Main question:
Can we exclude a path from the cloud endpoint statistics/monitoring while still allowing traffic to our actual backend?
Explanation:
We have a backend running on Kubernetes and are now trying out Google Cloud Endpoints. We added the EPS container to the pod in front of the backend container. As we do everywhere else, we also use health checks in Kubernetes and from the Google (L7) LoadBalancer in front. In order to have the health check reach our backend, it has to be defined in the openapi yaml file used by the EPS container, e.g.:
...
paths:
"/_ah/health":
get:
operationId: "OkStatus"
security: []
responses:
200:
description: "Ok message"
...
The issue with this is that these requests muddle the monitoring/tracing/statistics for our actual API. The latency numbers registered by the cloud endpoint are useless: they show a 50th percentile of 2ms, and then a 95th percentile of 20s because of the high fraction of health-check traffic. The actual requests taking 20+ seconds are shown as a marginal fraction of requests since the health checks do requests multiple times each second, each taking 2ms. Since these health checks are steady traffic being 90% of all requests, the actual relevant requests are shown as the 'exceptions' in the margin.
Therefore, we'd like to exclude this health traffic from the endpoint statistics, but keep the health check functional.
I have not found anything for this in the documentation, nor any solution on the web somewhere else.
Possible alternate solution
We can add an extra service to our Kubernetes setup reaching directly our backend only used for the health check. Problems with this are:
- Extra k8s service, configuration, firewall rules ... required
- We do not health check the actual setup. If the EPS container fails to direct traffic to our backend, this will go unnoticed.
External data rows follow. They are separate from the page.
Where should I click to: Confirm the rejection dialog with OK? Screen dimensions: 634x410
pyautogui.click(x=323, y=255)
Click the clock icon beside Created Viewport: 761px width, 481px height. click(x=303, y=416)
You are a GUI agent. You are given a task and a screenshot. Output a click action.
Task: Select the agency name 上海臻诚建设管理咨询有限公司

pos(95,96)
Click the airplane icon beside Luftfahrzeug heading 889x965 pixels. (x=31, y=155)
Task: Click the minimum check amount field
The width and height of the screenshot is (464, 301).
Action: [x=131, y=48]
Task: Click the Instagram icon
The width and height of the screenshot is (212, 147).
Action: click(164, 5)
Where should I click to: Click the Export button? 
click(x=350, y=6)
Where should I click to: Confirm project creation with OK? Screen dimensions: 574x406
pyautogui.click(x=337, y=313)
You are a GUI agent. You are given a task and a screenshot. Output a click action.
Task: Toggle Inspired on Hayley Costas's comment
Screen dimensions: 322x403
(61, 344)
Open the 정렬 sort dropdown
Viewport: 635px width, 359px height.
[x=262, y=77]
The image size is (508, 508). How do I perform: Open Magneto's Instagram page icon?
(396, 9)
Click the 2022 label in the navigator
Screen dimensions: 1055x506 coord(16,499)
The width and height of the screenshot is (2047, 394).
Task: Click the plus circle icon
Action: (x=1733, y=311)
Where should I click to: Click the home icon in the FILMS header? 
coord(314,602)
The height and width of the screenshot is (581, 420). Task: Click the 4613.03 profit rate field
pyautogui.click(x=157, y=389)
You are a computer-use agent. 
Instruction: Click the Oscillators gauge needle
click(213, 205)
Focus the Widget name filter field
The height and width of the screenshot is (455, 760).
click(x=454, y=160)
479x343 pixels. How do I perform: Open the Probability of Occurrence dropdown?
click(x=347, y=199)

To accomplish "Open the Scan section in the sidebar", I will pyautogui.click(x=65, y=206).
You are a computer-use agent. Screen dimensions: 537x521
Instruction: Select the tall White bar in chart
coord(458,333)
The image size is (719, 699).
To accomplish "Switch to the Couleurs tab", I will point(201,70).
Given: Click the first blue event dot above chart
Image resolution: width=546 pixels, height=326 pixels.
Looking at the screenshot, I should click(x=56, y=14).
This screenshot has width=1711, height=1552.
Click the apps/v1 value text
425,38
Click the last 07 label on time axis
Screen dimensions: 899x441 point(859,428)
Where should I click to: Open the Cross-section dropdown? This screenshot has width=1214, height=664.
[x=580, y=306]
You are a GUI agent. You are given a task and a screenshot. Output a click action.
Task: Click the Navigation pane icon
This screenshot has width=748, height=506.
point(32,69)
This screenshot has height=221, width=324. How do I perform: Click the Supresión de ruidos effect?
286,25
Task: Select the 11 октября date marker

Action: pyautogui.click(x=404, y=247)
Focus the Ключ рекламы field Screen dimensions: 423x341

- We encrypt traffic between the loadbalancer and backends with SSL, but our actual backend should now need an extra ssl-aware webserver in between for this. For this health check without actual data, this is a minor issue, but still would mean an exception to the rule.
We could add an additional health check for the EPS container as well. But since this should not show up in the stats, it should be like doing a request for a non-defined path and checking that the reponse is the EPS reponse for that case:
{"code": 5, "message": "Method does not exist.", "details": [{ "@type": "type.googleapis.com/google.rpc.DebugInfo", "stackEntries": [], "detail": "service_control" }] }
This is not ideal either. It does check if the container is running at the very least, but it's more of a 'it's not down' rather than a 'it's working' approach, so a lot of other issues will go unnoticed.